01/25/2019 at 8:00 p.m. blood glucose 200. No insulin given.
01/26/2019 at 8:00 p.m. blood glucose 200. No insulin given.

Review of Patient #5's Nurse's Notes failed to reveal why the insulin was not given as ordered and failed to reveal the physician was notified regarding the medication not being administered.

During an interview on 01/29/2019 at 1:05 p.m., S4LPN, after reviewing the medical record, acknowledged the medication was not given as ordered and the physician was not notified.

UNUSABLE DRUGS NOT USED

Tag No.: A0505

Based on observation and interview, the hospital failed to ensure outdated, mislabeled, or otherwise unusable drugs and biologicals were not available for patient use.
Findings:

Observation 01/28/2019 at 10:00 of the Therapy Department, the wound dressing cabinet revealed a bottle of Solo Site Wound Gel with an expiration date of 06/2013.

During an interview on 01/28/2019 at 10:20 a.m., S3Director of Therapy confirmed the expired product and acknowledged it should not have been available for patient use.

RADIOLOGIST RESPONSIBILITIES

Tag No.: A0546

Based on interview, the hospital failed to ensure that radiology services were supervised by a qualified radiologist.
Findings:

On 01/28/19 at 11:15 a.m., an interview with S1Administrator revealed the hospital's Medical Director was appointed to be the Director of Radiology Services. Further interview with S1Administrator confirmed that the Medical Director is not a radiologist.

INFECTION CONTROL PROGRAM

Tag No.: A0749

Based on record review, observation and interview, the hospital failed to have an effective system for controlling infections and communicable diseases as evidenced by failing to maintain a sanitary hospital environment.
Findings:

Review of the Hospital's Housekeeping Policy and Procedure HK 3.009 revealed in part:
Policy - It is the policy of the Housekeeping staff to provide a clean, safe and attractive environment for patients, visitors, and staff.
Purpose - To maintain the hospital in a clean, safe, sanitary, and attractive condition.
Part D. Equipment and Supplies: 2. Housekeeping is responsible for the routine cleaning of the hospital. 3. Refrigeration, microwaves, and miscellaneous items will be cleaned weekly or as needed.

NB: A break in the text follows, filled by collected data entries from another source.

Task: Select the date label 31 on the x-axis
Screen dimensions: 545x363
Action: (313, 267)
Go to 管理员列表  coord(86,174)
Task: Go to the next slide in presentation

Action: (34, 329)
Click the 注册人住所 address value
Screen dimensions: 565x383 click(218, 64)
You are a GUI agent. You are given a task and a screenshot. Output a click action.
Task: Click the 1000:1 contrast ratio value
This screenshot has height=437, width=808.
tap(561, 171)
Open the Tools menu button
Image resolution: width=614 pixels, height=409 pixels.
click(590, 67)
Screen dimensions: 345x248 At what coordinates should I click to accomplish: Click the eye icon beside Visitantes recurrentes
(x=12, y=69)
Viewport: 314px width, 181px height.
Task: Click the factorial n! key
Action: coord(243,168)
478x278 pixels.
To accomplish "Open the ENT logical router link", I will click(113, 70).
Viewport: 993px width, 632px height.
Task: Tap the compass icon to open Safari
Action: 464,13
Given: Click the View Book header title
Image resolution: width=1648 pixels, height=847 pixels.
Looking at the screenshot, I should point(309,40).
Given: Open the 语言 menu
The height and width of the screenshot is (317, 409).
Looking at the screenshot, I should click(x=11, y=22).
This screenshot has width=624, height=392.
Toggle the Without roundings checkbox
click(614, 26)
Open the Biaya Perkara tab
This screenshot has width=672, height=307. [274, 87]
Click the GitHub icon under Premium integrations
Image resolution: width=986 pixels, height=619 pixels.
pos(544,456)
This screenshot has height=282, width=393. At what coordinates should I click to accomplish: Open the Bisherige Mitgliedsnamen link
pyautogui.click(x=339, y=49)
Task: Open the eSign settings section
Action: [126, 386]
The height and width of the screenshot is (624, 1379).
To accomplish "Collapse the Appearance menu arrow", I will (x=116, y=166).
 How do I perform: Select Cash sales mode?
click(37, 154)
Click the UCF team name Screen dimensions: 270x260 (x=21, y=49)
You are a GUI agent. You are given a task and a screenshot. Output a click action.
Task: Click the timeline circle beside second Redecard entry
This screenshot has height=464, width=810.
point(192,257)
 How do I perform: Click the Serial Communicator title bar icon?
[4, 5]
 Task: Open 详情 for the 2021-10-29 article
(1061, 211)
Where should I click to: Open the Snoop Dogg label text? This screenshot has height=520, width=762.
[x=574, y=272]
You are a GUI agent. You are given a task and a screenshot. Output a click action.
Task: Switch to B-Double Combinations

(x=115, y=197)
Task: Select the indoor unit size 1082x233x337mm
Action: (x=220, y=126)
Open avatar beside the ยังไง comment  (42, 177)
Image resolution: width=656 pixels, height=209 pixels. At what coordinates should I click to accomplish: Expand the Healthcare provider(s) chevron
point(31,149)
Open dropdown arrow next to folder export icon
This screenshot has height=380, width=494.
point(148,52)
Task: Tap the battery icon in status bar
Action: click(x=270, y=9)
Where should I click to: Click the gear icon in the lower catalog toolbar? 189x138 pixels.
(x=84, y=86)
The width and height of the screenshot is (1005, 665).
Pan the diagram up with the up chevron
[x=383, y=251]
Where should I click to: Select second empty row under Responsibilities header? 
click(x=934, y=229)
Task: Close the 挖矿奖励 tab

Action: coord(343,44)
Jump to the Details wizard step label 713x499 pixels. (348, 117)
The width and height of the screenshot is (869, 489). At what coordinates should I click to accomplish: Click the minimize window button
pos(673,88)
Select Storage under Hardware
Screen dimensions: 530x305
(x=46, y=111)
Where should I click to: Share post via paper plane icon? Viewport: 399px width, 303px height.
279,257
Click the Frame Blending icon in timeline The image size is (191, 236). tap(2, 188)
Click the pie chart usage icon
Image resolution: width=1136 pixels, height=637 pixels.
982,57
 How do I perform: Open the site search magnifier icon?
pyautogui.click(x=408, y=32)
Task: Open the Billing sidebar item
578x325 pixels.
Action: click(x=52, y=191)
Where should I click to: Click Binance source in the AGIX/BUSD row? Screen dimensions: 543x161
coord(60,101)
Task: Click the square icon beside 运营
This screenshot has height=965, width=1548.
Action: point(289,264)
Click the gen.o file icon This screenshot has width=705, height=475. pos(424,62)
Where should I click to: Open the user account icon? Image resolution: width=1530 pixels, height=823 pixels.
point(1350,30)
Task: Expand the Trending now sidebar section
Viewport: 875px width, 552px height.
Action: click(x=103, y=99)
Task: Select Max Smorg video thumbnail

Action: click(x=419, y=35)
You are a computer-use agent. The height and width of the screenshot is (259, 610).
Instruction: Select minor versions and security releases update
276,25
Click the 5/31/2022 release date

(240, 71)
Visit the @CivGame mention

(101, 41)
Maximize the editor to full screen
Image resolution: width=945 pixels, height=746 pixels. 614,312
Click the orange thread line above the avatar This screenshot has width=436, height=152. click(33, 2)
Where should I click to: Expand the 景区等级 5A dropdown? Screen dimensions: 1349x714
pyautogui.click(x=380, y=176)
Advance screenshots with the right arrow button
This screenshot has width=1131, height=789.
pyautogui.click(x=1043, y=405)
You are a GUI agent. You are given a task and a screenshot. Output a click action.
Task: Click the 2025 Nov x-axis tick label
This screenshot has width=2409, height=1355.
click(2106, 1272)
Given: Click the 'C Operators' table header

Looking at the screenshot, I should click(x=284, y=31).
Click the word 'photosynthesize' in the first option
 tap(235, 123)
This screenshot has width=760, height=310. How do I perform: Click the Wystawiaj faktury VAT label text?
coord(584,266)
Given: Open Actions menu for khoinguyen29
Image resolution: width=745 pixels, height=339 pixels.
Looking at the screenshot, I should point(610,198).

On 01/28/19 at 10:00 a.m., a tour of the therapy department revealed the following:
- a stepstool under a therapy bed had a dried spill on the top step;
- a fan sitting on the floor had heavy dust on the blades and the cage, and was blowing in the direction of several patients receiving therapy treatments;
- the crash cart had heavy dust and debris on the shelves and drawers, and on several items sitting on the top of the cart, including a suction container and defibrillator;
- heavy dust was noted on the surfaces of the Nustep (patient therapy equipment);
- the plastic barrel containing dirty linen was overfilled and the lid did not cover the exposed linen.
- rips/tears to the vinyl covering of a pillow on the exam/treatment table.

During an interview on 01/28/19 at 10:15 a.m., S3Director of Therapy acknowledged the and revealed that housekeeping services were provided in the therapy department on a weekly basis. He stated he was unsure if the equipment was supposed to be cleaned by housekeeping or the therapy department staff.

EP Testing Requirements

Tag No.: E0039

Based on record review and interview, the Hospital failed to ensure exercises to test their emergency evacuation plan were conducted at least annually.
Findings:

Review of the Hospital's emergency preparedness training and testing records failed to reveal an evacuation drill was conducted for the previous year.

During an interview on 01/30/2019 at 10:40 a.m., S1Administrator acknowledged the facility did not conduct an annual evacuation drill.